[[ SOURCE EXTRACT open ]]
MOVE Magazine

Modern Warfare 2 may be crossing a line

A good video game can be shocking. Take, for example “Bioshock,” the game that had a story that could knock you off your feet. A bad video game can also be shocking for many different reasons, think of the gratuitous violence of the "Manhunt" series or the often questionable judgment of the “Grand Theft Auto” games. Infinity Ward’s masterpiece “Call of Duty 4: Modern Warfare” was shocking for all the right reasons: story, gameplay and overall fun. But Infinity Ward is slowly swaying public opinion to the wrong kind of shocking: the one that loses fans.

Early last week, a clip of the new “Modern Warfare 2” game, a sequel to their earlier smash hit, was leaked to a less than thrilled crowd. The clip featured a playable sequence where the player joins a band of what we’ll call “terrorists” for the use of imagery in a full out assault on an airport. The elevator doors open and the player takes control of one member of the group as they walk through the crowded airport, gunning down completely helpless citizens. As shocking as it reads, it is even more so when seen.

Now with a game dealing with current conflicts, hence “Modern Warfare,” events in the game are going to coincide with real events, and in this case it begs to ask the question, is it too soon? “Call of Duty 4” had its set of shocking set pieces including a nuclear device being detonated and decimating an entire city while the player watched, but this new sequence hits close to home. Granted, we know nothing about the context of this clip. It could be at the end of the sequence the player takes down the terrorist group or leads them to arrest but by then the impression is already made.

A few days later a viral video was released to hype the game, even more than it already has been, that featured Cole Hamels of the Philadelphia Phillies talking about how he hates grenade spamming in video games. For those who don’t know “grenade spamming” is when players in the game toss grenades as far as they can in random areas hoping to get a kill. At the end of the video Hamels states that “random grenades are for pussies” before being blown up in front of the camera by a gang of the grenades that fly from out of nowhere. To sum it all up, the end of the video informs us that the public service announcement was brought to us by the Fight Against Grenade Spam. Check the acronym. The video was taken down only days afterward following rumblings from all over the Internet.

Loud, belligerent video game trash talking is something that will never be done away with, but this steps into the area of endorsing words that are taken by many to be a very hateful. To make the assumption that every one of their fans would be OK with these slurs was not an intelligent move on Infinity Ward’s part and a slip up considering the clip that had been leaked earlier that week.

While I completely disagree with IW’s decision to run the Hamels video with that ending attached, the gameplay clip has me thinking. Shocking yes, but that is the calling card of the Call of Duty games produced by this company. It might not sit well with some of the gaming crowd but let’s see how the overall game and story runs.
[[ SOURCE EXTRACT closed ]]
[[ EXTRACTED INFORMATION open ]]
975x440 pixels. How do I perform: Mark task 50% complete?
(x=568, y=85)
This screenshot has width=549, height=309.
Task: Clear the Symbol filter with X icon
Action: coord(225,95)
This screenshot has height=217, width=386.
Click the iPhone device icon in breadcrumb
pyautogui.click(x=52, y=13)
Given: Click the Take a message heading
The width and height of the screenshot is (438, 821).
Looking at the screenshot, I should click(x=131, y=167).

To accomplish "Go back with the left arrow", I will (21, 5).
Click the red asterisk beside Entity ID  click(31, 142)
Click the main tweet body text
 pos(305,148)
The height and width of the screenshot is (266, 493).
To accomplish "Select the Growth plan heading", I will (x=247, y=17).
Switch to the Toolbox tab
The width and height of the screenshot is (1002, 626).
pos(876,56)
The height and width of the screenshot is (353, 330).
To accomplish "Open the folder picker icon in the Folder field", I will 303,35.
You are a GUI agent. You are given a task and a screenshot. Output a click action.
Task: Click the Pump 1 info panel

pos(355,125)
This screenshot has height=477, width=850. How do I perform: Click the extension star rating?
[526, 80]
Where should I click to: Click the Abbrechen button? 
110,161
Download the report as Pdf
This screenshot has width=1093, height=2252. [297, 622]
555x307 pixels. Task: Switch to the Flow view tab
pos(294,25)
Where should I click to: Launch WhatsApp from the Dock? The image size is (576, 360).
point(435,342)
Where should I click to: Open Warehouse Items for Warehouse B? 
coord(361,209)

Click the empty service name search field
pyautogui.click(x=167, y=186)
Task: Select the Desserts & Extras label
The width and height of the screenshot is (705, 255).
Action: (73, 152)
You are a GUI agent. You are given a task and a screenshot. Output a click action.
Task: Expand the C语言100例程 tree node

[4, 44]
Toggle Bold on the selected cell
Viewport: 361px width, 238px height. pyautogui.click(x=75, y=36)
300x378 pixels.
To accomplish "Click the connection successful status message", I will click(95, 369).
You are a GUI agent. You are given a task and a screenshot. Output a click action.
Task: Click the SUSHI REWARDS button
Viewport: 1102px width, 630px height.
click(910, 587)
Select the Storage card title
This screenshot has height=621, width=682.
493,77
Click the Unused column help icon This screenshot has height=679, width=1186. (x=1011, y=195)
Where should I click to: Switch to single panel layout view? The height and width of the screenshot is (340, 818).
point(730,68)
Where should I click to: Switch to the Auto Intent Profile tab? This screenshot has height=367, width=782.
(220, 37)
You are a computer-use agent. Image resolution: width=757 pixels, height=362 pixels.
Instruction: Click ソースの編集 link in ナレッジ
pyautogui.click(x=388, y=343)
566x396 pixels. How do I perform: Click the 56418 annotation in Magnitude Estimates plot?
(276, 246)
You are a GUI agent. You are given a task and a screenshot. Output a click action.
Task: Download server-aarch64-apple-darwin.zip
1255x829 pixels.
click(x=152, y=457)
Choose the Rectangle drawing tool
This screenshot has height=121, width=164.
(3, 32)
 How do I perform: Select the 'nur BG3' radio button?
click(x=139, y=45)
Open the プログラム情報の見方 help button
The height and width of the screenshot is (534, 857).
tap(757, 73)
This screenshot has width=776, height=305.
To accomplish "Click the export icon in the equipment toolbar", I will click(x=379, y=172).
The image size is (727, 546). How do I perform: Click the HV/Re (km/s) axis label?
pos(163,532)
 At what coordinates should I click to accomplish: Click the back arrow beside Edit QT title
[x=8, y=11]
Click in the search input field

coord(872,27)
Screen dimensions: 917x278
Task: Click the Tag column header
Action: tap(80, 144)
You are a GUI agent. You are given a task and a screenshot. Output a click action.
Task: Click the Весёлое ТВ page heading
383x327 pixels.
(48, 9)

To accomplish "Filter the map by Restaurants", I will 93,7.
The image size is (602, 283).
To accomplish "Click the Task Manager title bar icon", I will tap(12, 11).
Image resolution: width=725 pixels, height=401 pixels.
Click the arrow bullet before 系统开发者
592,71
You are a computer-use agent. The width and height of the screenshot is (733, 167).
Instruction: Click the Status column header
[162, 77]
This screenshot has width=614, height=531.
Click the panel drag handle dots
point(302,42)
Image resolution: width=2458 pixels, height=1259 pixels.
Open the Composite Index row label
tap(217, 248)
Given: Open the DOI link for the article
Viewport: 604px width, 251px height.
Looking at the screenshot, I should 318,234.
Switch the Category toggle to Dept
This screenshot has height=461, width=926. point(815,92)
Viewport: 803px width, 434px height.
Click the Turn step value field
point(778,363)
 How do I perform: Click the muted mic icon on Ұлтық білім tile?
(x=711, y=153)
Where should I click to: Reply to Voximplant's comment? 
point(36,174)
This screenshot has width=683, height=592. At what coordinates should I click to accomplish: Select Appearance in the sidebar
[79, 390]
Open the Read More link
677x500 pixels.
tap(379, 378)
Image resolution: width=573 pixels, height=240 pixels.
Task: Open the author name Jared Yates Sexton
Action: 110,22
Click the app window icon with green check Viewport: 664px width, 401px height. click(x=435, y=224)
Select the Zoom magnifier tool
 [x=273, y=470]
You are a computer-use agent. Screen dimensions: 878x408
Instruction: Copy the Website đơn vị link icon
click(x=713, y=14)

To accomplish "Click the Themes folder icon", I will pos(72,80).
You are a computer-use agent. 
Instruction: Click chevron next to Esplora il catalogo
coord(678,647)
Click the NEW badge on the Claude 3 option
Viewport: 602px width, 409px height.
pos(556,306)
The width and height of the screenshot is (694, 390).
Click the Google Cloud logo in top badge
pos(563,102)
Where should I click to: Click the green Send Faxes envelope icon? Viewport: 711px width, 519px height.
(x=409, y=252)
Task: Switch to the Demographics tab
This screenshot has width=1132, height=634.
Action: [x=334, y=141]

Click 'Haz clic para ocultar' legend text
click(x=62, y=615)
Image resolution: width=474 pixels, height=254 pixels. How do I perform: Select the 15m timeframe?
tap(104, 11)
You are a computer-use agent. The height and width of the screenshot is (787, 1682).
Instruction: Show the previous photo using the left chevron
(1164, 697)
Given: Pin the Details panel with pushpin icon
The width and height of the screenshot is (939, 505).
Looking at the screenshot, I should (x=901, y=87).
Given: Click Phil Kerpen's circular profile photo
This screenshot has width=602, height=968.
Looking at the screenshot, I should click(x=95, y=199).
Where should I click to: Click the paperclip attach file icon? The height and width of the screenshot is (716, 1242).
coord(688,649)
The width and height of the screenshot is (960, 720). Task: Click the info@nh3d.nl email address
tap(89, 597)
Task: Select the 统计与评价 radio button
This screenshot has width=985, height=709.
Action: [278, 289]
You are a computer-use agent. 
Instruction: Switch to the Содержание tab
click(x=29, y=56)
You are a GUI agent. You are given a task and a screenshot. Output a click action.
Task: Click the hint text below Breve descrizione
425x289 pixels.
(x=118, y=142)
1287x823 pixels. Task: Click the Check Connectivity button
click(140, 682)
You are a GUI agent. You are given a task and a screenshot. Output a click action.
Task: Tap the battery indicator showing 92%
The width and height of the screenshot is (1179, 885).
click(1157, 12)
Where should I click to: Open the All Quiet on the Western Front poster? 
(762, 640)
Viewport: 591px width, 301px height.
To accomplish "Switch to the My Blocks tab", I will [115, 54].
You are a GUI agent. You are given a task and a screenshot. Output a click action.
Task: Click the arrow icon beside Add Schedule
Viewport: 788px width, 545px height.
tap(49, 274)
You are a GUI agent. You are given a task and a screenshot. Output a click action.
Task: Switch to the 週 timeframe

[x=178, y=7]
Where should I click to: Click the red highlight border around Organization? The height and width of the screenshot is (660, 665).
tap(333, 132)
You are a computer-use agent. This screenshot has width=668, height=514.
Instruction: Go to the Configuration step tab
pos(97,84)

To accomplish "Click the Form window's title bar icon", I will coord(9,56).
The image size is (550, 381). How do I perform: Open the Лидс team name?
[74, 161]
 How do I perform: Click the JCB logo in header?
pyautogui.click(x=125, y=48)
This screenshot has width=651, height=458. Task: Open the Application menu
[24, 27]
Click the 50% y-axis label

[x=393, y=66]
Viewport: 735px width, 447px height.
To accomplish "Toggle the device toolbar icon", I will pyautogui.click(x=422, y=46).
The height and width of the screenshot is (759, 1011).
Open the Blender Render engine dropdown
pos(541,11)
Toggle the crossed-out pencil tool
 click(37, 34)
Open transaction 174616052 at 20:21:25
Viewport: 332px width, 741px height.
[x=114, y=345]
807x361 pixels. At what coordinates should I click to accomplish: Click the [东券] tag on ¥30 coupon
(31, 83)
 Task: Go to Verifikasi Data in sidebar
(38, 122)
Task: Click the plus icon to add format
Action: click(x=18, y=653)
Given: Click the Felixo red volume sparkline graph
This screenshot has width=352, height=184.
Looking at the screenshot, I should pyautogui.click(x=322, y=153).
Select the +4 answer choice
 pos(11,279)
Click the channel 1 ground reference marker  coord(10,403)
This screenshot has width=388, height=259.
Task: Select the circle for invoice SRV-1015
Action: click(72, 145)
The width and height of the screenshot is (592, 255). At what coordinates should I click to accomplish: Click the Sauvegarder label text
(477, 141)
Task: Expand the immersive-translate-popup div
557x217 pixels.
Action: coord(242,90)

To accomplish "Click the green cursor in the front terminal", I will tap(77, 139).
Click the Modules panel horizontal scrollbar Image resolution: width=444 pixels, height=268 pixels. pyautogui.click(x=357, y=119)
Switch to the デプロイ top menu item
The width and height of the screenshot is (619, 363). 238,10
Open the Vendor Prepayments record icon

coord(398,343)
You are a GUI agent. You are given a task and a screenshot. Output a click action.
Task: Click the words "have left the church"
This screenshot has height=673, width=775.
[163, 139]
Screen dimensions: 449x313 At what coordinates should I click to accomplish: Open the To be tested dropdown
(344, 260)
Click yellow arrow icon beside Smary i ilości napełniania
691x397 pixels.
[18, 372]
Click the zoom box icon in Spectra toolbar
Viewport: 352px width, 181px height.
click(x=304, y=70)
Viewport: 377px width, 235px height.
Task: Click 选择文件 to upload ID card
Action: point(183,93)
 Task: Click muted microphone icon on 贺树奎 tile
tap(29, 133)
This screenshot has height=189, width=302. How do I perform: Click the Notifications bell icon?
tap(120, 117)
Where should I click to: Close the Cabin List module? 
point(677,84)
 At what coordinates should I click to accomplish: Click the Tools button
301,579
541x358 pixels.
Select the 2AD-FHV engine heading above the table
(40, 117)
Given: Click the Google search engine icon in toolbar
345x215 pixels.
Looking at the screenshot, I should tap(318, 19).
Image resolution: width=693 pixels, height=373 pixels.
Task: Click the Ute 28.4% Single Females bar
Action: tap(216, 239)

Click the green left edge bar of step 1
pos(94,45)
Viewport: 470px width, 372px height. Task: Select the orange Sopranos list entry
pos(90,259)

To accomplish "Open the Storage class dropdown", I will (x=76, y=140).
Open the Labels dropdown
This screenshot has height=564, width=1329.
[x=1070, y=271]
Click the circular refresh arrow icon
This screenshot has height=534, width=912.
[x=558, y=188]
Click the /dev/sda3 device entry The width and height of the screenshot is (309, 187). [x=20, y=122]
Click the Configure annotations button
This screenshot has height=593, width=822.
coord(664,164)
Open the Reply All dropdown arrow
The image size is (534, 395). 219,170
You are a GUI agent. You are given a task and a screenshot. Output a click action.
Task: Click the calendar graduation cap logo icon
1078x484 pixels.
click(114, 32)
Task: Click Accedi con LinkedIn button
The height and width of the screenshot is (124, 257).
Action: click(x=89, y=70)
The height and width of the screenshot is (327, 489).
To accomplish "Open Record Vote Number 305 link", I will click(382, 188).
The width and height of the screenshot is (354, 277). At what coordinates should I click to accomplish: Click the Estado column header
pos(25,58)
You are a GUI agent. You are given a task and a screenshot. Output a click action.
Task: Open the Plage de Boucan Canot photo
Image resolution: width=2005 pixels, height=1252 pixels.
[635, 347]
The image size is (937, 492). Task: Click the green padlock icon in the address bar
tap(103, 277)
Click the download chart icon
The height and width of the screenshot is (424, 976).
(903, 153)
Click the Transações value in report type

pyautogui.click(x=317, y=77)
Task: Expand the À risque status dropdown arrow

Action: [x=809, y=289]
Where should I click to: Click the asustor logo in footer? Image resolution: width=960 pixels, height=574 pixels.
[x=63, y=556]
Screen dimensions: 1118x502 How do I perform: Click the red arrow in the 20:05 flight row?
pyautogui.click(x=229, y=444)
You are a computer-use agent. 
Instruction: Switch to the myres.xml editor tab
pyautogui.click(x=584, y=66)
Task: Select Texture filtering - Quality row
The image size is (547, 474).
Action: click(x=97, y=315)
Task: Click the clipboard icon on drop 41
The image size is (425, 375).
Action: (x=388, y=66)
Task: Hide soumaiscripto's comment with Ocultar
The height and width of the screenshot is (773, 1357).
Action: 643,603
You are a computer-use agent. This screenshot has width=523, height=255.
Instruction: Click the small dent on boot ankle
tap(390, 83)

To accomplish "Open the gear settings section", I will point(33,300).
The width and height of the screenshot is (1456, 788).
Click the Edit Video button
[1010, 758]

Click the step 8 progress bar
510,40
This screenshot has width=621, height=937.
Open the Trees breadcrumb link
[[ EXTRACTED INFORMATION closed ]]
◆ TASK DETAILS
In the Modern Warfare 2 article, which baseball player appears in the viral video released to promote the game?

◆ WRITTEN REPLY
Cole Hamels of the Philadelphia Phillies